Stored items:
==================================================

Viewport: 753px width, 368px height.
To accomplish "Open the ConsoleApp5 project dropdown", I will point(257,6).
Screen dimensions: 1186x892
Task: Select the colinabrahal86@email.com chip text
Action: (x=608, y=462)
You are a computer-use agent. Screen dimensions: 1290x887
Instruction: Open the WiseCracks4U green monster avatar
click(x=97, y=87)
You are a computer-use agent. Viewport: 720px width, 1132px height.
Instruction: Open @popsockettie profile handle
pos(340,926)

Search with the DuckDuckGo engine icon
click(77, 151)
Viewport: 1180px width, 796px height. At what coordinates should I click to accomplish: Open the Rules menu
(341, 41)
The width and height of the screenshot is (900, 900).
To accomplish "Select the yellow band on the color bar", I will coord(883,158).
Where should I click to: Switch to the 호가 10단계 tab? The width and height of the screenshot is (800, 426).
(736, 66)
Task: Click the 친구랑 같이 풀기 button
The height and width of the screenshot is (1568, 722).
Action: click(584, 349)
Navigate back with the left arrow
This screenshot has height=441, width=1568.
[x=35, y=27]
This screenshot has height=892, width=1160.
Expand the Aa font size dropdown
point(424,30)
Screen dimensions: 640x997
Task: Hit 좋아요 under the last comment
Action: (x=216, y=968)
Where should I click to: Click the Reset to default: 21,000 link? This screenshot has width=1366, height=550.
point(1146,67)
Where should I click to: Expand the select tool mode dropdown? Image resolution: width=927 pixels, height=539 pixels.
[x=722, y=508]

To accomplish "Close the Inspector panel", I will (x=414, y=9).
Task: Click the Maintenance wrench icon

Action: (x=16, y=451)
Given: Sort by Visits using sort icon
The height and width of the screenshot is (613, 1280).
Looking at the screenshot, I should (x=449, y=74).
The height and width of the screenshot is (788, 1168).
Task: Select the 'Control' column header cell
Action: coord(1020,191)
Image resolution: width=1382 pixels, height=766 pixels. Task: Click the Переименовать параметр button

==================================================

§ ACTION ITEM: Reproduce all of the data. Leave every line unchanged.

§ ANSWER SECTION:
Viewport: 753px width, 368px height.
To accomplish "Open the ConsoleApp5 project dropdown", I will point(257,6).
Screen dimensions: 1186x892
Task: Select the colinabrahal86@email.com chip text
Action: (x=608, y=462)
You are a computer-use agent. Screen dimensions: 1290x887
Instruction: Open the WiseCracks4U green monster avatar
click(x=97, y=87)
You are a computer-use agent. Viewport: 720px width, 1132px height.
Instruction: Open @popsockettie profile handle
pos(340,926)

Search with the DuckDuckGo engine icon
click(77, 151)
Viewport: 1180px width, 796px height. At what coordinates should I click to accomplish: Open the Rules menu
(341, 41)
The width and height of the screenshot is (900, 900).
To accomplish "Select the yellow band on the color bar", I will coord(883,158).
Where should I click to: Switch to the 호가 10단계 tab? The width and height of the screenshot is (800, 426).
(736, 66)
Task: Click the 친구랑 같이 풀기 button
The height and width of the screenshot is (1568, 722).
Action: click(584, 349)
Navigate back with the left arrow
This screenshot has height=441, width=1568.
[x=35, y=27]
This screenshot has height=892, width=1160.
Expand the Aa font size dropdown
point(424,30)
Screen dimensions: 640x997
Task: Hit 좋아요 under the last comment
Action: (x=216, y=968)
Where should I click to: Click the Reset to default: 21,000 link? This screenshot has width=1366, height=550.
point(1146,67)
Where should I click to: Expand the select tool mode dropdown? Image resolution: width=927 pixels, height=539 pixels.
[x=722, y=508]

To accomplish "Close the Inspector panel", I will (x=414, y=9).
Task: Click the Maintenance wrench icon

Action: (x=16, y=451)
Given: Sort by Visits using sort icon
The height and width of the screenshot is (613, 1280).
Looking at the screenshot, I should (x=449, y=74).
The height and width of the screenshot is (788, 1168).
Task: Select the 'Control' column header cell
Action: coord(1020,191)
Image resolution: width=1382 pixels, height=766 pixels. Task: Click the Переименовать параметр button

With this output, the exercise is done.